Proposition n°1 : Cadavre exquis


Ou bien : Tautogramme

Un tautogramme est un texte dont tous les mots commencent par la même lettre.

Proposition n°2 : Journal intime


Inventer un personnage, ou choisir un personnage célèbre ou fictionnel, qui tiendrait un journal intime. Écrire quelques pages de ce journal. 
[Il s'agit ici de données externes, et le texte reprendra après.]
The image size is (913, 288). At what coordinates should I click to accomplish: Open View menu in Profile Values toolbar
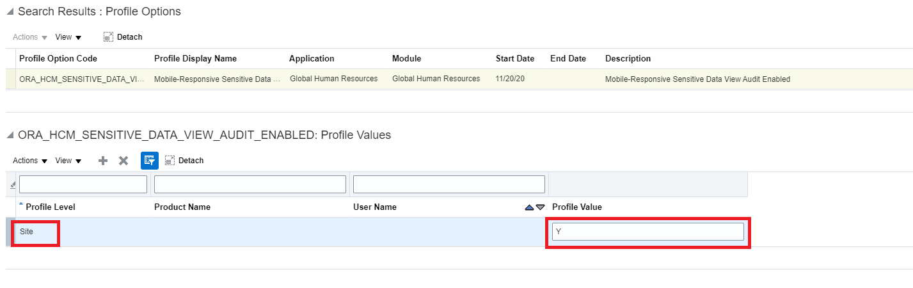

Proposition n°3 : Sur un thème


Jour de fête

Quelques textes du 4e lundi


Cadavre exquis

Le rossignol ne battra pas la soupe dans l'église. 
Le passager éclata la France dans son jardin. 
Les petites fleurs blanches hurlent les os dans le futur.
Le chien de Mélinda Ouaf brillait la table de multiplication dans les coulisses.
Un acteur joue son neveu Albert après l'écrasante défaite.
La lune s'attire en larmes très vite.
L'hirondelle tourbillonnait follement les passants sur la chaussée.
Le garçon observa son désespoir dans le cimetière. 
Le Petit Chaperon Rouge m'espionne la pluie en toute décontraction.

Journal intime


Le clown Grock


10 décembre
Le chapiteau est monté. J'entends les fauves rugir, les chevaux piaffer. Les trapézistes trapèzent, les cavalier cavalent.
Et moi ? Monsieur Pradino m'a demandé un nouveau numéro. Et ? Rien. Pas d'idée.
12 décembre
Le froid extérieur me gèle le cerveau. Pas une idée n'affleure. Je tremble plus de peur que de froid.
13 décembre
Je me demande pourquoi M. Pradino veut me faire changer de numéro, surtout sans instrument de musique. Me demander cela. Voilà 27 ans qu'il fonctionne à merveille. Le public, connaissant mes numéros, en redemande, comme si la chute devait être différente. 
15 décembre
Je m'invente enfin un nouveau personnage. Autoritaire. Rarement souriant. Une fine moustache horizontale sous un gros nez. A qui il arrive une tonne de malheurs. Un seau de farine lui tombe sur la tête. Glissade sur une planche savonneuse (très dangereux!). Un pied plus grand que l'autre l'incommode dans sa démarche et le fait tomber régulièrement. Etc. 
16 décembre 
J'affine le personnage. Son costume est le plus scintillant que le cirque connaisse. Comme celui de.. non. Mais si. Comme celui de Monsieur Pradino ! Ouille je ne peux pas lui faire cet affront. Il va m'agonir, me frapper, me renvoyer ! 
J'ai eu temps de mal à trouver une nouvelle idée. Je ne puis en changer maintenant car c'est demain que le cirque ouvre ses portes.
18 décembre 
Je n'ose écrire ce qui s'est passé hier tant ce fut énorme.
J'ai fait mon numéro en M. Pradino bis et il m'arrivait tant de misères que le public en redemandait. Et je suais d'angoisse.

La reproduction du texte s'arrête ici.